EXCERPT PROVIDED.
# # # # #

3. Serialization Format

When Spark is transferring data over the network or spilling data to disk, it needs to serialize objects into a binary format. This comes into play during shuffle operations, where potentially large amounts of data are transferred. By default Spark will use Java’s built-in serializer. Spark also supports the use of Kryo, a third-party serialization library that improves on Java’s serialization by offering both faster serialization times and a more compact binary representation.

To use Kryo serialization, you can set the spark.serializer setting to org.apache.spark.serializer.KryoSerializer. For best performance, you’ll also want to register classes with Kryo that you plan to serialize.

val conf = new SparkConf()
conf.set("spark.serializer", "org.apache.spark.serializer.KryoSerializer")
// Be strict about class registration
conf.set("spark.kryo.registrationRequired", "true")

# # # # #

RECORD EXTRACTS.
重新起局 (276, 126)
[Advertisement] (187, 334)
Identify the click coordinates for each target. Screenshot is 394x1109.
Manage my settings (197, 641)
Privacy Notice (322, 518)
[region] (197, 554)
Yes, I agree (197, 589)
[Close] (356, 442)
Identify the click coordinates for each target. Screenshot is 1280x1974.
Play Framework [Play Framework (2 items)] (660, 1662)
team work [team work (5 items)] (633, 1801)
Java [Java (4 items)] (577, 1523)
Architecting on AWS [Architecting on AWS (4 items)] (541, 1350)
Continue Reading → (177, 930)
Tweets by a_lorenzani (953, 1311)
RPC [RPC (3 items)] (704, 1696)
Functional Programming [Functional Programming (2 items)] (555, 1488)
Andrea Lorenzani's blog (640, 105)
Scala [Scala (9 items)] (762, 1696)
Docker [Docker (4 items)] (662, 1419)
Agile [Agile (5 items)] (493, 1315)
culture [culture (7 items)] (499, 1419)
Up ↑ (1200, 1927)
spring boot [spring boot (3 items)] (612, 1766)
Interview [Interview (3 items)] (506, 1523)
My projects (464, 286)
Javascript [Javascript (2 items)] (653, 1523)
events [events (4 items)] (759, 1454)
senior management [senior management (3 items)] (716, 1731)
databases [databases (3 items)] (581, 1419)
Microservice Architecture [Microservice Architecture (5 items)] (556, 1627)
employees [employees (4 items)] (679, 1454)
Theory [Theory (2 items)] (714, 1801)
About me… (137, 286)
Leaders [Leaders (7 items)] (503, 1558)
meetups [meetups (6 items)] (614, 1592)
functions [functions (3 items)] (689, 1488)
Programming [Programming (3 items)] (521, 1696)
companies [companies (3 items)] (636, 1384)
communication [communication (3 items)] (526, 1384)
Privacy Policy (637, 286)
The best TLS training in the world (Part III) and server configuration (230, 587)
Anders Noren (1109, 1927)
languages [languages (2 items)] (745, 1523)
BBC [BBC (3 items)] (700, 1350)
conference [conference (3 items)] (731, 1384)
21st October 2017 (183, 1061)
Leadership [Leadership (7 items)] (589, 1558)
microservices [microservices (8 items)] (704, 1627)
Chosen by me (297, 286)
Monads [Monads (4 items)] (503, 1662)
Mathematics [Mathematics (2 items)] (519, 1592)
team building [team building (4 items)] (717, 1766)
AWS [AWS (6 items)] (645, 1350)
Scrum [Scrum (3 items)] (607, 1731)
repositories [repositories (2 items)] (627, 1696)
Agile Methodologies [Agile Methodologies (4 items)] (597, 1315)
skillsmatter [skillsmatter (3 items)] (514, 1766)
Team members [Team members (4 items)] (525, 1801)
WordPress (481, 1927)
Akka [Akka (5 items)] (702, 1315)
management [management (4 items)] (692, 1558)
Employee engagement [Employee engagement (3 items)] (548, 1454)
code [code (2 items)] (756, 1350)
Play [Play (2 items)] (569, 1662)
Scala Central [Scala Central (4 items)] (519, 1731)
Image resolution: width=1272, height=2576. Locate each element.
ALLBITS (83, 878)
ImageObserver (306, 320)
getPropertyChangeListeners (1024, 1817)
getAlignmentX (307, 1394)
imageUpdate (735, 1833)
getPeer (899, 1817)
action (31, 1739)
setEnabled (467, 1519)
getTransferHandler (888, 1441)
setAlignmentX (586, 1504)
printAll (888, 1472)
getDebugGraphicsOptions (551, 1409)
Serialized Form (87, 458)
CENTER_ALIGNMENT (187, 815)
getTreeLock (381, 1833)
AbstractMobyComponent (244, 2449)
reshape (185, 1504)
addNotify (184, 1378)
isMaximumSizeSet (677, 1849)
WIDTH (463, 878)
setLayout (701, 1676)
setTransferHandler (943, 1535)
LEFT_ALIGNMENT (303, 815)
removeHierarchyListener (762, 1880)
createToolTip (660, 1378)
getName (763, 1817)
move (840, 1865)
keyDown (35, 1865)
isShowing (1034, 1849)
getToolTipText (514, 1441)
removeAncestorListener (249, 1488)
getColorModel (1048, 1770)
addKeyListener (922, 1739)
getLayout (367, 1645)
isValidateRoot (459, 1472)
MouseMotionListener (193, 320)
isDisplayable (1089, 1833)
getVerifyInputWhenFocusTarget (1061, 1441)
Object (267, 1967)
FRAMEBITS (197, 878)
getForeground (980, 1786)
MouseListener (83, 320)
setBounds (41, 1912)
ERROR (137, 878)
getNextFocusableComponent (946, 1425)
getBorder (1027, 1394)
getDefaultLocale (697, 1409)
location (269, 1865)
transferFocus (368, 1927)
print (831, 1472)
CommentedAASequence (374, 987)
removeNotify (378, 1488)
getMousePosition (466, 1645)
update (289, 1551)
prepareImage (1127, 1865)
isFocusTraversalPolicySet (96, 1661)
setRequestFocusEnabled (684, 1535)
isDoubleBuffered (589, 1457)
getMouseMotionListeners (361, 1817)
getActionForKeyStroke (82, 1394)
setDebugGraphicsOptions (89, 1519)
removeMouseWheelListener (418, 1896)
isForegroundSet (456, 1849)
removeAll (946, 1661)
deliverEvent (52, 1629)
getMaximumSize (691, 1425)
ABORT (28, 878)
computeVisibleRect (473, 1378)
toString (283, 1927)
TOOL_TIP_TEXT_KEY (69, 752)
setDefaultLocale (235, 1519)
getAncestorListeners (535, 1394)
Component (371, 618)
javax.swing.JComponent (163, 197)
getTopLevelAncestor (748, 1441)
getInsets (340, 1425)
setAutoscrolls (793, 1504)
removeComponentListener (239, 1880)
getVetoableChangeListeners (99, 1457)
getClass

# # # # #

WHAT TO DO.
(A) According to the Spark serialization excerpt, which serializer does Spark use by default?
(B) Please transcribe the Spark serialization excerpt from "When Spark is" to "compact binary representation.".
The rows aren't needed for these tasks.

RESPONSES BY TASK.
(A) Java's built-in serializer.

(B)
When Spark is transferring data over the network or spilling data to disk, it needs to serialize objects into a binary format. This comes into play during shuffle operations, where potentially large amounts of data are transferred. By default Spark will use Java’s built-in serializer. Spark also supports the use of Kryo, a third-party serialization library that improves on Java’s serialization by offering both faster serialization times and a more compact binary representation.